Obama promised to rid the world of nuclear weapons, but can it be done?
Feb. 11, 2009— -- President Obama's attempt to solve the financial crisis will probably seem like a walk in the park compared with the challenges posed in meeting another one of his promises, to ultimately rid the world of nuclear weapons.
And yet, there is a more immediate problem that has virtually dropped off the public radar screen -- to stop the spread of those horrendous weapons to other countries, some of which are politically unstable.
Scientists around the world are leading the effort to "re-energize" public concern that began diminishing at the end of the Cold War and is languishing even further today.
It's a tough challenge, partly because so many people believe it's impossible to control the proliferation of nuclear technology and weapons, especially in a world that is moving closer to relying on nuclear power plants in a time of diminishing resources and global warming.
And, of course, it's something that most folks just don't want to think about.
So their first goal has to be to convince the skeptics that they can eventually end the nuclear threat.
"Winning over skeptical audiences in the U.S. and elsewhere will take time, but the Obama administration can begin by proposing a series of practical steps to convince skeptics and allies alike that the vision of a world without nuclear weapons is not a flight of fancy but a practical goal," physicist Sidney Drell asserted Feb. 2 in Physics World.
Drell, a senior fellow with the Hoover Institution at Stanford University and a long-time leader in the push toward disarmament, noted that it will be difficult but necessary to "convince skeptics" that it is possible to disarm without jeopardizing national security.
That's likely to prove a hard sell in these days of suicide bombers and nations that have supported international terrorism.
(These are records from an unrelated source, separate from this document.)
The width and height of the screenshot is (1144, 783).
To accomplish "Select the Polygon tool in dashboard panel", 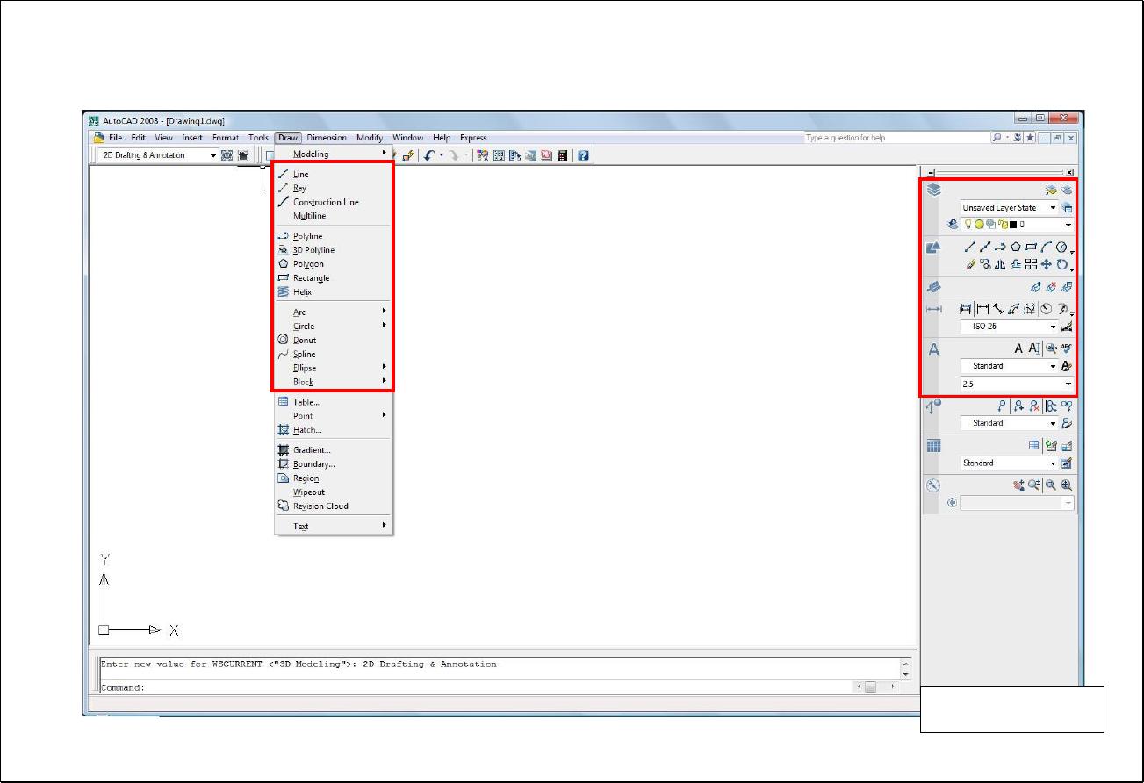I will point(1015,248).
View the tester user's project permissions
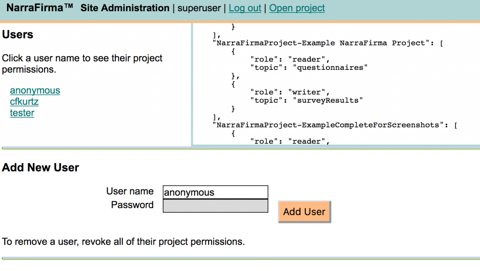480x271 pixels. (22, 113)
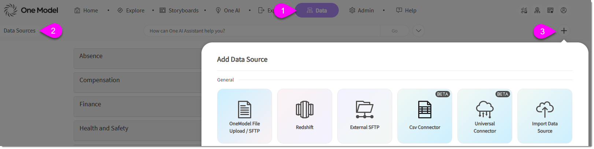
Task: Select OneModel File Upload / SFTP tile
Action: 245,116
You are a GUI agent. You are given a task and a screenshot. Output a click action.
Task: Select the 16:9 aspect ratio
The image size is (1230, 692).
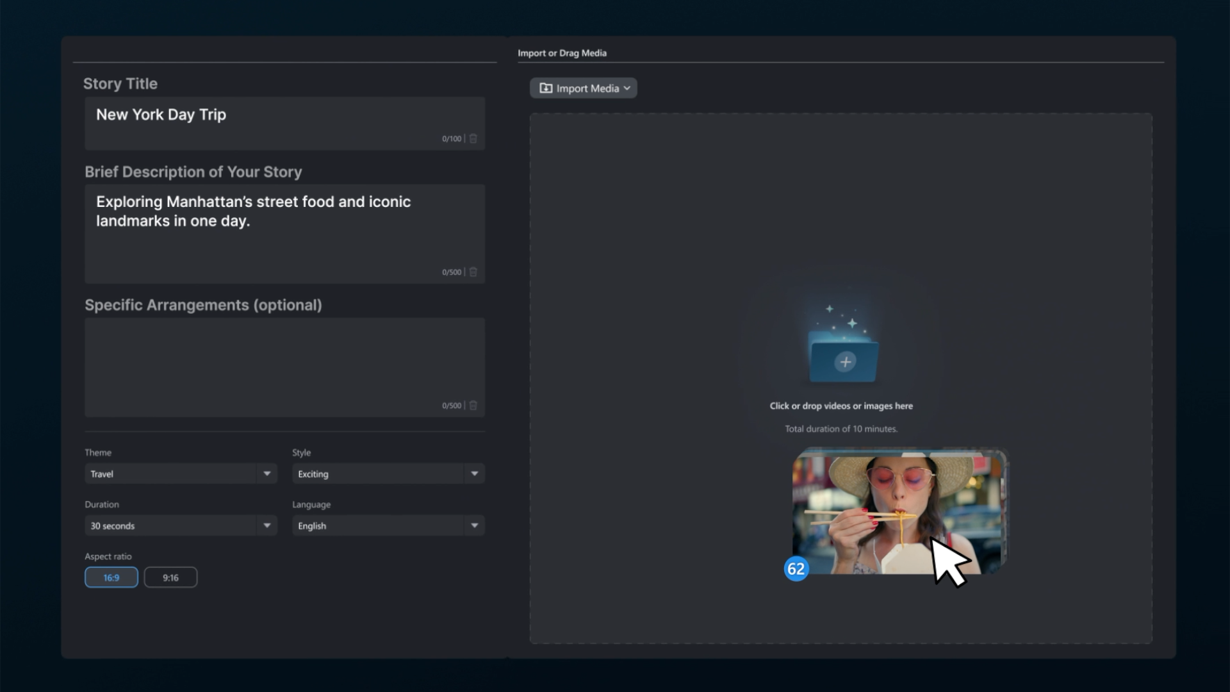[111, 577]
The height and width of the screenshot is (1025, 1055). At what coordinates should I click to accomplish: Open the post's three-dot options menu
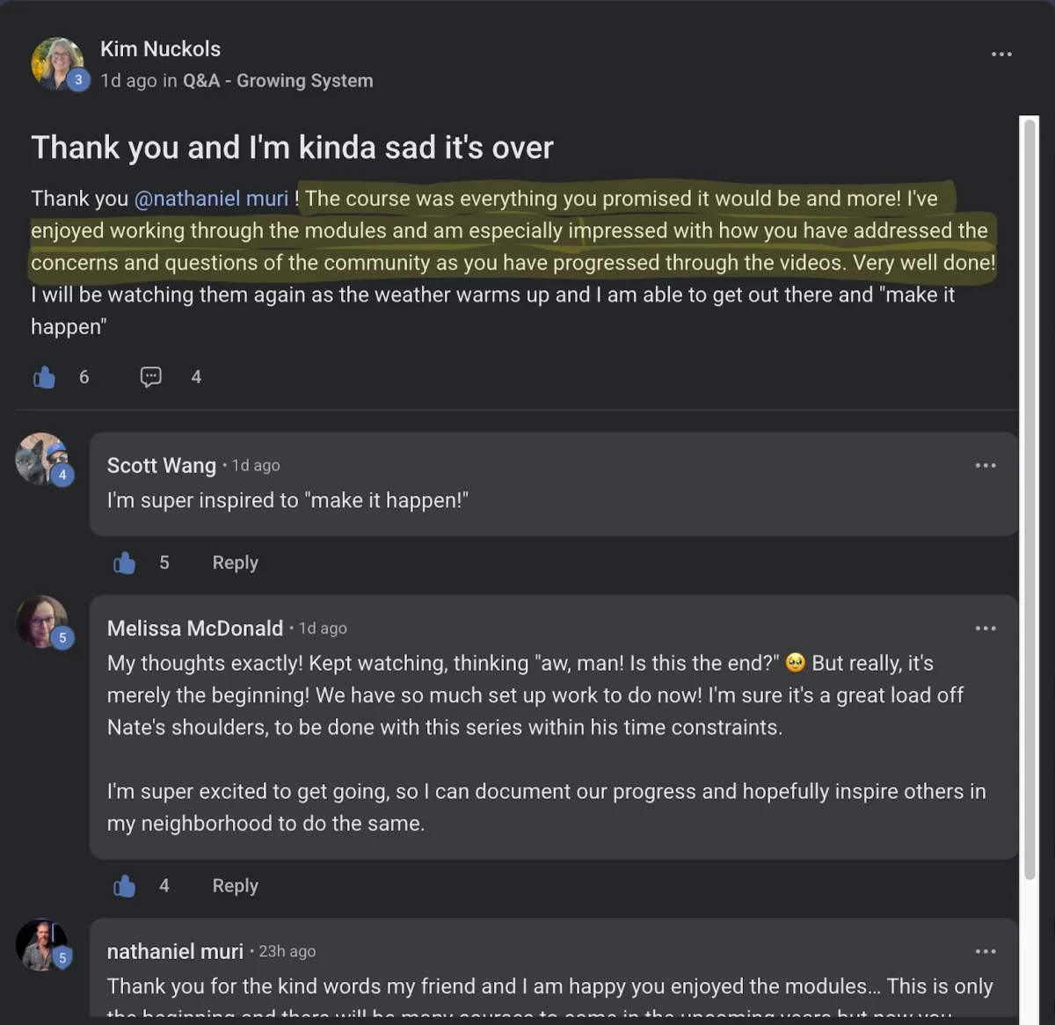[x=1001, y=55]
And there's real concern that the public just isn't interested.
'Catastrophic' Consequences
Writing in the Feb. 4 issue of the Bulletin of Atomic Scientists, Gareth Evans, co-chair of the International Commission on Nuclear Non-Proliferation and Disarmament, warns that, "despite the post-Cold War decline in public attention, the consequences of nuclear weapons proliferation and an indifferent international performance on nuclear disarmament remain potentially catastrophic."
He goes on to note that despite the reduction in nuclear warheads in Russia and the United States after the historic meeting in Reykjavik between President Ronald Reagan and then-Soviet premier Mikhail Gorbachev in 1986, there are still "tens of thousands of nuclear warheads in the world."
And thousands of these warheads remain on high alert, "ready to be launched within minutes."